◆ INPUT

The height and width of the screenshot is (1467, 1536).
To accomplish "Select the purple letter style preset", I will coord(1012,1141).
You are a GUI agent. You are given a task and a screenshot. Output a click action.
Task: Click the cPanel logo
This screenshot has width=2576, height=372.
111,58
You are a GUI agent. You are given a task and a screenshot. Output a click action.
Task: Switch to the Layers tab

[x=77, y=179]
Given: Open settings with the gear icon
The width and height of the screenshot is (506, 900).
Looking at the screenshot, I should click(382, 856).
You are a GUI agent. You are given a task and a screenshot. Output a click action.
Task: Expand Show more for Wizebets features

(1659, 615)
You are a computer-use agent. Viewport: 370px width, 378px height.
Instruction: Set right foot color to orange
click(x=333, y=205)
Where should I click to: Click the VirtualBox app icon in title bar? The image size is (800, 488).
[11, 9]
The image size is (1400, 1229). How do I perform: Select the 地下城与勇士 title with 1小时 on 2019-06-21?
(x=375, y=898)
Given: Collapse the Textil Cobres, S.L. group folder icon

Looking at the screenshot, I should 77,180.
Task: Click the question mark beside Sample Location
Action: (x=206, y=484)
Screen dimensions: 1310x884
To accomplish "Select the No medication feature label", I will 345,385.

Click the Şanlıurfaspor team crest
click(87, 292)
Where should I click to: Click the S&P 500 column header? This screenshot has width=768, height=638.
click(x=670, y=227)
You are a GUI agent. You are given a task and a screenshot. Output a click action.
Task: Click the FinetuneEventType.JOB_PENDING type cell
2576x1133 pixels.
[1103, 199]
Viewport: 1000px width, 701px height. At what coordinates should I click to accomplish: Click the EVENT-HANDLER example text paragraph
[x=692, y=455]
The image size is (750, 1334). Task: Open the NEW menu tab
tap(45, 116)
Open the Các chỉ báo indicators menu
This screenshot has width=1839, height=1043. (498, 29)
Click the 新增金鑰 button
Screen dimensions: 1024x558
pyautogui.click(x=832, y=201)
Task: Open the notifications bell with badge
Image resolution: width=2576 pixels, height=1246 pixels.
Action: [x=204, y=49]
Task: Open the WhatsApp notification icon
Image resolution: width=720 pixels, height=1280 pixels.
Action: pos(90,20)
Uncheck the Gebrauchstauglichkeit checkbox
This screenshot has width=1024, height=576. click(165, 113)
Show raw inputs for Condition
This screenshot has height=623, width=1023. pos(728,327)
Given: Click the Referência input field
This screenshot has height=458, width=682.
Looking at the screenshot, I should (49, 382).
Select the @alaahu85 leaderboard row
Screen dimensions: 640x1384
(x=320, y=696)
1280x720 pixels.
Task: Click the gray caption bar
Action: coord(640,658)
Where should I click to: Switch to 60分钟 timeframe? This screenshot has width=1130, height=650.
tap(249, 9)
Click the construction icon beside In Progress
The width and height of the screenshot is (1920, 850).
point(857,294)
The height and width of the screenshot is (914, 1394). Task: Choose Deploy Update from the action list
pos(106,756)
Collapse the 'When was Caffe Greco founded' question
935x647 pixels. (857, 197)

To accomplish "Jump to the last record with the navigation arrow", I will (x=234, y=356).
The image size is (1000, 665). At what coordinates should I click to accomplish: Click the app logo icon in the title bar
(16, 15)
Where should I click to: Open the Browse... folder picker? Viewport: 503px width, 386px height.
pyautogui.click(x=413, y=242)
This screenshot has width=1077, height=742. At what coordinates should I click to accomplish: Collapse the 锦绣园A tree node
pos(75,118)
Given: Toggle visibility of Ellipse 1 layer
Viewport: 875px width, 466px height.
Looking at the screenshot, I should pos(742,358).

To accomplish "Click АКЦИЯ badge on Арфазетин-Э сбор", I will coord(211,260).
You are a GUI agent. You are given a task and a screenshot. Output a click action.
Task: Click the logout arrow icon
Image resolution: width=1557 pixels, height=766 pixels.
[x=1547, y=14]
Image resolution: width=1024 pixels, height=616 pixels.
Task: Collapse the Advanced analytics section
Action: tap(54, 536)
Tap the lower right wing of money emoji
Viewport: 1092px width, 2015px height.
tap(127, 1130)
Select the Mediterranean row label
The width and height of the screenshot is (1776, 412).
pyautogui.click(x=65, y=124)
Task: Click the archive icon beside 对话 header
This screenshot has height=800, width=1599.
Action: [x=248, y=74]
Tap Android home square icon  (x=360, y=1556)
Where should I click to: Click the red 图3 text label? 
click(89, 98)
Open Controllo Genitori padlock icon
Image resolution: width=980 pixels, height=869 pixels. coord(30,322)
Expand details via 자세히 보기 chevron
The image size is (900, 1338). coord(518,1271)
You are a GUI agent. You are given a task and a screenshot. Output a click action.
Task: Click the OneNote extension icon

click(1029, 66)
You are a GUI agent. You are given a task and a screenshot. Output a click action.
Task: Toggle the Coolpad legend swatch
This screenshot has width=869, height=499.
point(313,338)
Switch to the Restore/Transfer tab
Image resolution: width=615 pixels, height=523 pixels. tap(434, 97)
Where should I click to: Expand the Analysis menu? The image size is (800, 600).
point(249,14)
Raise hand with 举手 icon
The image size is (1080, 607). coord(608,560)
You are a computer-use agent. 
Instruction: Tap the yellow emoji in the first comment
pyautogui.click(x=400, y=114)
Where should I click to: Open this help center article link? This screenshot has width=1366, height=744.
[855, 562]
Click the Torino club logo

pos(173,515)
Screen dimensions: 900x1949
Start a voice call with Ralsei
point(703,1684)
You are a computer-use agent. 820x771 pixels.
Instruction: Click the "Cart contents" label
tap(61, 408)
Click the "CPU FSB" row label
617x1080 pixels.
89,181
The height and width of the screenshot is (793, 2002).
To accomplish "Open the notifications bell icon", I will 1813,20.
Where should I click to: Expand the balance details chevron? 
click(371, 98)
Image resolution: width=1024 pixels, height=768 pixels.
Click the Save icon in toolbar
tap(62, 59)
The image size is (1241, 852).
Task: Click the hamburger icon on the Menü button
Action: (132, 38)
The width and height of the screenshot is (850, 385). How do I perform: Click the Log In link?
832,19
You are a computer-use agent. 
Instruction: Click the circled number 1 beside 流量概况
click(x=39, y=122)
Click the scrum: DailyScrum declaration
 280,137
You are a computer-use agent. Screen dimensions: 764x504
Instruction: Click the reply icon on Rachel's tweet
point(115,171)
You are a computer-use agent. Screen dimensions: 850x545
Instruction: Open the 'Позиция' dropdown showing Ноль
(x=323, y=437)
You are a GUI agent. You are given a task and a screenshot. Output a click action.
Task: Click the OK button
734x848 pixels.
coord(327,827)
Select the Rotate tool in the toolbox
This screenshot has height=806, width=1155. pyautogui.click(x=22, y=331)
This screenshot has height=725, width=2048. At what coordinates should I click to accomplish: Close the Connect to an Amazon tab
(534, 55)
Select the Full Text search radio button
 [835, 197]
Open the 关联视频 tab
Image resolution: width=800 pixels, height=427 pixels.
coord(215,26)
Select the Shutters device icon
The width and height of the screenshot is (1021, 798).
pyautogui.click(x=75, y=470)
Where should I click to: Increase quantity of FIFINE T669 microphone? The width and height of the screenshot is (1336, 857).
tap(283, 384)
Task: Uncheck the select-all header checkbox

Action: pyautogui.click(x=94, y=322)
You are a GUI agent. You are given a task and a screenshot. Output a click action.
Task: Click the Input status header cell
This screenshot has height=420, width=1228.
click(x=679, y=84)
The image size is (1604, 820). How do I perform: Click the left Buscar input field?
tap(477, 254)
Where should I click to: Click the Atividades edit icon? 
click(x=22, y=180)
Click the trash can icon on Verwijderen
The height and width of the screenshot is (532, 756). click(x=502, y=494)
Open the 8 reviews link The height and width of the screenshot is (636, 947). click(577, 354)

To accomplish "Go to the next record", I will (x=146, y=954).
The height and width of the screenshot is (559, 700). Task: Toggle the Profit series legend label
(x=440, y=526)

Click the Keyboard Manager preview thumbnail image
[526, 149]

◆ YOUR ASSIGNMENT
The lines you need are those with the word "badge"; list them from the entries.

◆ RESULT FOR THIS EXERCISE
Task: Open the notifications bell with badge
To accomplish "Click АКЦИЯ badge on Арфазетин-Э сбор", I will coord(211,260).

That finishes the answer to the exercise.